Surely it couldn’t happen again? Could it?
Eight years after Jean Van der Velde’s dramatic visit to Barry Burn, Padraig Harrington also learned how Carnoustie’s 18th can bite - even if he survived to tell the tale.In a gripping final round - with so many similarities to Paul Lawrie’s triumph in 1999 - Harrington lost a one-shot lead on the 72nd hole by hitting into the Barry Burn - not once, but twice.
He trudged off with a double bogey - secured by a nerveless clutch putt - on his card, his hopes of becoming the Champion Golfer seemingly gone.Sergio Garcia followed him down the last with a one-shot lead, but he couldn’t make par from a greenside bunker and a play-off followed.
Harrington duly secured a two-shot lead in four extra holes and when it came to his fifth visit of the week to the 18th, he played it safe.
He took a hybrid off the tee to lay up short of Barry Burn with his second and The Claret Jug was duly his.
Harrington’s victory ended a 60-year wait for an Irish winner, Northern Ireland’s Fred Daly winning in 1947 the last.

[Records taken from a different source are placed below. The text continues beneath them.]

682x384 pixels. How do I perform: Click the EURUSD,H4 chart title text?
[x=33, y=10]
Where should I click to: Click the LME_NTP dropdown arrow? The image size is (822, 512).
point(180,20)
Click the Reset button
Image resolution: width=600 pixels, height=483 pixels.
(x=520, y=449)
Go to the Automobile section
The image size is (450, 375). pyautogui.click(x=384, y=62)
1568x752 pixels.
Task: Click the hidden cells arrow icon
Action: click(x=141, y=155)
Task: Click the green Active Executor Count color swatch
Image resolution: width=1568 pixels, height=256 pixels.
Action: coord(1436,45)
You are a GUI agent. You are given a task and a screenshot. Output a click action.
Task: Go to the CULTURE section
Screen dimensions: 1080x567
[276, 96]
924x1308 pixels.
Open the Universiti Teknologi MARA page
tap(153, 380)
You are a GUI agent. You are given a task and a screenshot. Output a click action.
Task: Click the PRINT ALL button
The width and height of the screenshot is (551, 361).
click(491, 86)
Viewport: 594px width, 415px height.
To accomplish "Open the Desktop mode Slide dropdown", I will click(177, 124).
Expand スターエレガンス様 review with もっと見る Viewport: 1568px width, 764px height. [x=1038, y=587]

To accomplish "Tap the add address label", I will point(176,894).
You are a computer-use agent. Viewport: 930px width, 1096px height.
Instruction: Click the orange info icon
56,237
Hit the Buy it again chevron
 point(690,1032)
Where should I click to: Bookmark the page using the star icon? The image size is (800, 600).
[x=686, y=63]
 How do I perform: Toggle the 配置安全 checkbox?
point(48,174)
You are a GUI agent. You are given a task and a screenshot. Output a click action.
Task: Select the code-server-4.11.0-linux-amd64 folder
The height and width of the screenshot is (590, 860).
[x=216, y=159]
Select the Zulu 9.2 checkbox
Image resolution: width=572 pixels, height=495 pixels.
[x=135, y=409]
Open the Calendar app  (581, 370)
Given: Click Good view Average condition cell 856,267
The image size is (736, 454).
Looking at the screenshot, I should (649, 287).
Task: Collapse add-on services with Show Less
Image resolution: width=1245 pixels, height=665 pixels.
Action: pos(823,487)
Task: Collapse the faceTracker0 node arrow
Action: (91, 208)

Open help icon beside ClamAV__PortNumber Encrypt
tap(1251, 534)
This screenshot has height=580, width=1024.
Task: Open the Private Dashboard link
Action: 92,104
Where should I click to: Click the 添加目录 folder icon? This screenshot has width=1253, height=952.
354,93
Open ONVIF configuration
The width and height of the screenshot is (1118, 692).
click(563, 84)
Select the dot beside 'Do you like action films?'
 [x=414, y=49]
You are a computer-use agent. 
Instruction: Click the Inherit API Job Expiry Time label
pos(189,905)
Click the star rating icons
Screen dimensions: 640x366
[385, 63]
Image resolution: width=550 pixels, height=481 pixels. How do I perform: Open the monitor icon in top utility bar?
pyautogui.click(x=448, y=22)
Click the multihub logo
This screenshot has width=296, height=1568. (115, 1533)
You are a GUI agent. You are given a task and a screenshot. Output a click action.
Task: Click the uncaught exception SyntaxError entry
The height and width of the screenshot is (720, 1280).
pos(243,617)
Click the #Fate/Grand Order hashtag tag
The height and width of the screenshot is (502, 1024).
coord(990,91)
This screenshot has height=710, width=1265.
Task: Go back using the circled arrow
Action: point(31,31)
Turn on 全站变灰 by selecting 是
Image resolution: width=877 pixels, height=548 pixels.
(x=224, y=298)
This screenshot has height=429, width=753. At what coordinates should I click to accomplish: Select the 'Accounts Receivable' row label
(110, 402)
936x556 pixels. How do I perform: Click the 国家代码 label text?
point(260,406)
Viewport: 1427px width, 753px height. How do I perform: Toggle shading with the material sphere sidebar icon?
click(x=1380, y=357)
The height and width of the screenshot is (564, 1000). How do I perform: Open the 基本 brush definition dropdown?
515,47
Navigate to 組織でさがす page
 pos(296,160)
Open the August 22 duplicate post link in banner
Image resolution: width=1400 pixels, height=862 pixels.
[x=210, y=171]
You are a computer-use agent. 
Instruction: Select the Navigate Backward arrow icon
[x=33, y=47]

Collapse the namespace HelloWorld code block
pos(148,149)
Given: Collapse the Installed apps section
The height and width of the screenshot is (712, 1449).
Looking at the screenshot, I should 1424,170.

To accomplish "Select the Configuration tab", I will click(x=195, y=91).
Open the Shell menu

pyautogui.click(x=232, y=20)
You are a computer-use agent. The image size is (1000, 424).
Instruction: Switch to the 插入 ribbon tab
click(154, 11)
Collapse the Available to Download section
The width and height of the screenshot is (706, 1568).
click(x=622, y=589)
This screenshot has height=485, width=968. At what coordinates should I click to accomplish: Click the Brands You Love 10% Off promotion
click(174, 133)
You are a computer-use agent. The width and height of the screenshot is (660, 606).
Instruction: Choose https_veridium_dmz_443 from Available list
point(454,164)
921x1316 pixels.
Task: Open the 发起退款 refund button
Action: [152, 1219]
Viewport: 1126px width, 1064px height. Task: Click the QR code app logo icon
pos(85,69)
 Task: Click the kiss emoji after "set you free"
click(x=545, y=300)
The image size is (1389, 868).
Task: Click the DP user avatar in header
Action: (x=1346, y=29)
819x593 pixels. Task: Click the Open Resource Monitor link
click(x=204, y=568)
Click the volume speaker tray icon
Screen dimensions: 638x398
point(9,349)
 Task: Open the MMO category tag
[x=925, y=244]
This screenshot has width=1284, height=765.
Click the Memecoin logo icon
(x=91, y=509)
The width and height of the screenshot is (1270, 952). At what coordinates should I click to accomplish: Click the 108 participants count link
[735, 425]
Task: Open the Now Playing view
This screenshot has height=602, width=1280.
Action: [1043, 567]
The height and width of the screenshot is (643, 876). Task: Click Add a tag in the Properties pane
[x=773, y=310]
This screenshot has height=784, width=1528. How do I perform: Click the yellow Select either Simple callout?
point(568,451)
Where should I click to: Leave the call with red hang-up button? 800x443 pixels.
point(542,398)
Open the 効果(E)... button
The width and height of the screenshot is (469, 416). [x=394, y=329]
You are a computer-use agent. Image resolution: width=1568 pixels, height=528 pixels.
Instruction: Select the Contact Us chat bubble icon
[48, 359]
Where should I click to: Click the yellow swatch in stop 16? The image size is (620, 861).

"It's going to take a long time for it to sink in,” said Harrington, who retained the title at Royal Birkdale in 2008. "I know it was only a short putt, but the emotions of it,” he said.
“I couldn't believe it as it was rolling in from right in the middle of the hole, and I'm thinking, ‘that Claret Jug is mine’.
Garcia admitted he took his defeat hard and it took some time to recover. In 2007 he was considered the best golfer in the world without a major. Little did anyone think it would be another ten years before he finally claim one of his sport’s big prizes.
"I should write a book on how not to miss a shot and not win a playoff,” he said.